__Reading text__
Content starts

In turn, “The makers of these end products stopped ordering chips and instead focused on selling through the inventory they already had,” said Peter Hanbury, a partner in the telecoms, media, and technology practice at Bain & Company, as reported by CNBC.
Hanbury added, “This led to a strong ‘bullwhip’ effect for the semiconductor markers further back in the supply chain where sky-high demand during the chip shortage suddenly dried up as end markets stopped ordering chips and instead focused on selling through the inventory they already had.”
Companies like Samsung, SK Hynix gained from the chip shortage during Covid but the recent glut has hit their profits hard. CNBC reported that Samsung posted a 95 per cent fall in operating profit in its second-quarter earnings, while SK Hynix reported a loss in its second quarter versus a profit earlier, both on a year-on-year (YoY) basis. Even Taiwan Semiconductor Manufacturing Company (TSMC), the world’s largest chipmaker, reported its first quarterly profit decline in four years in its latest quarterly earnings, the report said.

Content ends

__Exercises__
1 - For each statement, decide whether the semiconductor text supports it. Answer yes or no, and quote the words from the text that settle it. (a) Samsung's second-quarter operating profit fell by 95 per cent year on year. (b) SK Hynix reported a profit in its second quarter. (c) TSMC's latest quarterly profit decline was its first in ten years.
2 - Carry on the semiconductor text with a further paragraph that follows its final sentence.

__Excerpted data__
Content starts

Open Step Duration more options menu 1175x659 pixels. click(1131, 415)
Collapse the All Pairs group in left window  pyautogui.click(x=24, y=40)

Content ends
Content starts

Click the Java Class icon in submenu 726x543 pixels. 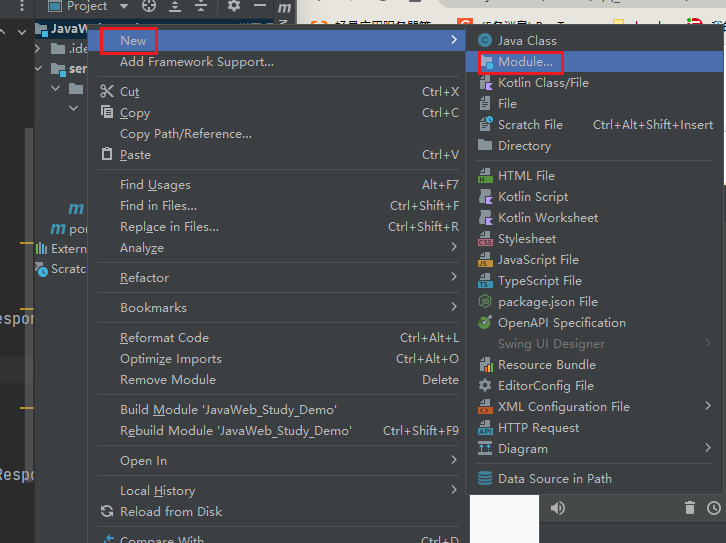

Content ends
Content starts

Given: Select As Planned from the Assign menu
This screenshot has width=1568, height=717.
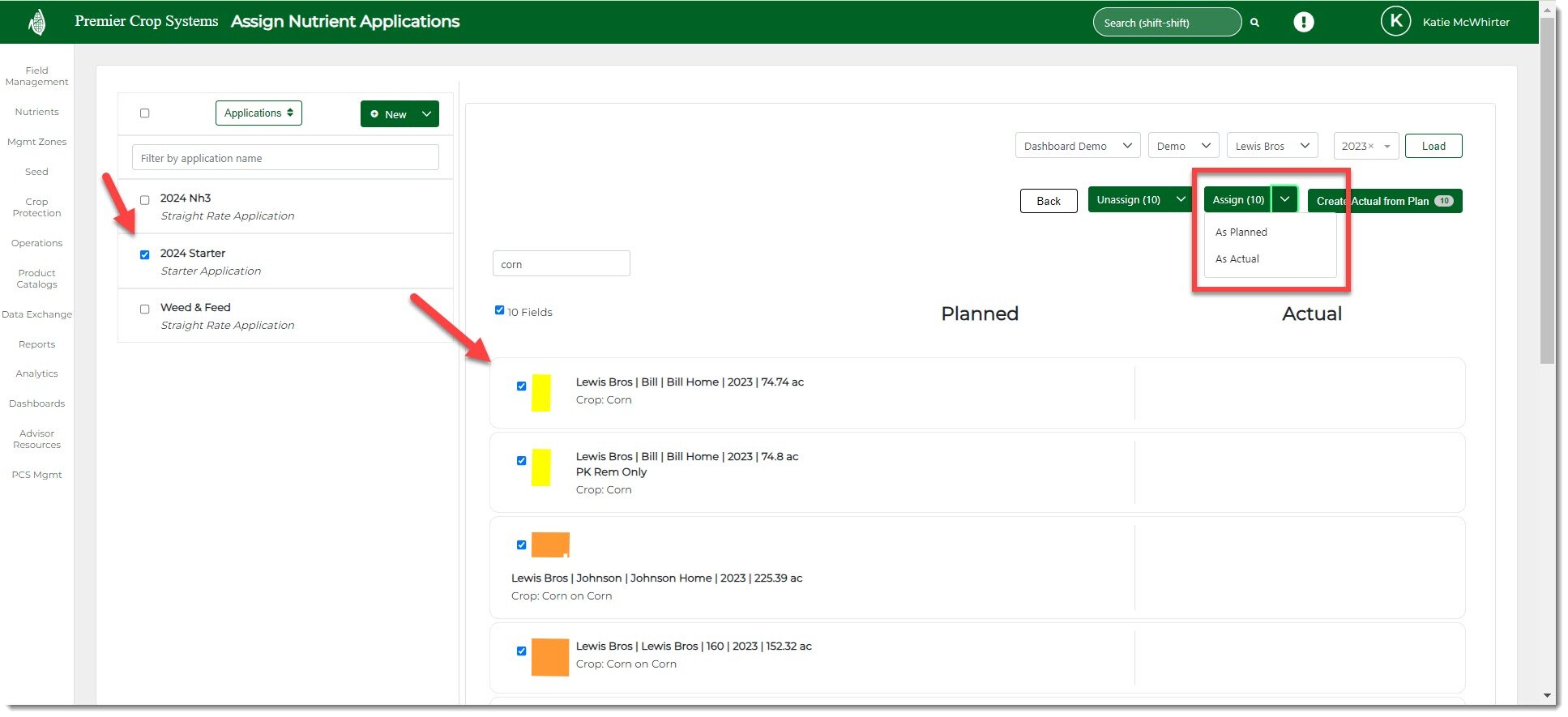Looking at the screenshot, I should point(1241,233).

Content ends

__Answers given__
1 -
(a) Yes: "Samsung posted a 95 per cent fall in operating profit in its second-quarter earnings"
(b) No: "SK Hynix reported a loss in its second quarter versus a profit earlier"
(c) No: "its first quarterly profit decline in four years"

2 -
The outlook for the global PC and smartphone market appears to be bleak, which is expected to impact these companies further. Sze Ho Ng, an analyst at China Renaissance Securities, said, “The smartphone market is still the biggest part of TSMC’s revenue. That part is still not seeing any meaningful pickup.”
In order to reduce the supply in the market, prominent memory chip firms have announced production cuts, the report stated. While Samsung has said it expects a recovery in global demand in the coming months, TSMC last week said it expects “continued inventory adjustment” from customers. Ng further added, “After this year’s correction, I think there will be a second-half growth scenario for TSCM, but how strong that will be will be dependent on the macro environment.”